FIG. 2 is a plot of the gas product concentrations for values of RTe between 0.43 and 1.00. When RTe increased above 0.70, the amount of gas produced by the reaction decreased. As shown in FIG. 3, when RTe increased above the value 0.70, much of the AlF3 produced by the reaction was in a condensed state. The rise in temperature was not enough to overcome the loss in gas volume, so the pressure fell as RTe rose above 0.75 (FIG. 1).
An initiator is another specialized use of technology related to the disclosed technology that has its own unique niche within the field. An initiator is a system that may itself be activated or exploded to initiate a second system of different chemistry than the initiating system.

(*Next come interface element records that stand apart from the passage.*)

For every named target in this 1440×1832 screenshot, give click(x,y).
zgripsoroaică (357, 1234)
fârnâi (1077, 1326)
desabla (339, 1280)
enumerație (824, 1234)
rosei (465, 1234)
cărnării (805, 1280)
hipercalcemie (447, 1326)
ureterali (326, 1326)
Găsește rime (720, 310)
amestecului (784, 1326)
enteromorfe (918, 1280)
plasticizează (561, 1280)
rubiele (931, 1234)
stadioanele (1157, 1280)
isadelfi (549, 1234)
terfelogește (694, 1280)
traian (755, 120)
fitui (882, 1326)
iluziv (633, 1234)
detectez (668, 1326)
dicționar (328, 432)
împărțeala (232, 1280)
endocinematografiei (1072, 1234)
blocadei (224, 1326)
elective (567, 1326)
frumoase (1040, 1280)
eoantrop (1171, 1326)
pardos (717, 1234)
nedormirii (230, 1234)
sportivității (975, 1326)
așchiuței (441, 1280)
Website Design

Gunpowder blasting caps for dynamite are an example of an initiator system. The usual indication of an initiation system in combination with a primary detonation system is that the initiation system is usually the first of two integrally associated (usually in direct physical contact, although a cover, sleeve, film, etc. may separate them for various purposes) but chemically distinct compositions that receives the initial energy used to set off the energy of the system (hence a fuse goes to a blasting cap, an electrical charge goes to a blasting cap or detonator head, etc.) provides a significantly lower total amount of explosive energy to the complete detonation process. Typically, initiators will produce less than 25%, less than 20%, less than 15%, less than 10%, less than 8%, less than 6%, less than 5%, less than 4%, less than 3%, less than 2% and less than 1% of the total explosive energy provided by the initiator material and the primary explosive material. These proportions can be based on actually optimal energy tests or theoretical tests, but should be so stated in any ratio. The primary explosive can be initiated by either shock wave, incendiary action, or heat generated by the initiator system.
Although the practice of technology described herein has been presented in terms of specific materials, proportions, conditions, sources, and the like, the concepts are generic in nature and are not to be considered limited by the number of examples provided. The terminology used in describing ranges and limitations is intended to be flexible. For example, the electrical initiation system may be based upon known technology in any electrical field wherein sufficient electrical energy can be transferred in a short enough period of time to effect the explosive evaporation of the aluminum to initiate an explosion. Such additional electronics are described in HIGH COULOMB TRIGGERED VACUUM FLASHOVER SWITCH, R. D. Ford et al., Science Applications International Corporation, Albequerque, N.M. 87106, presented at 1997 IEEE as 0-7803-4214-3/97, which is incorporated herein by reference in its entirety.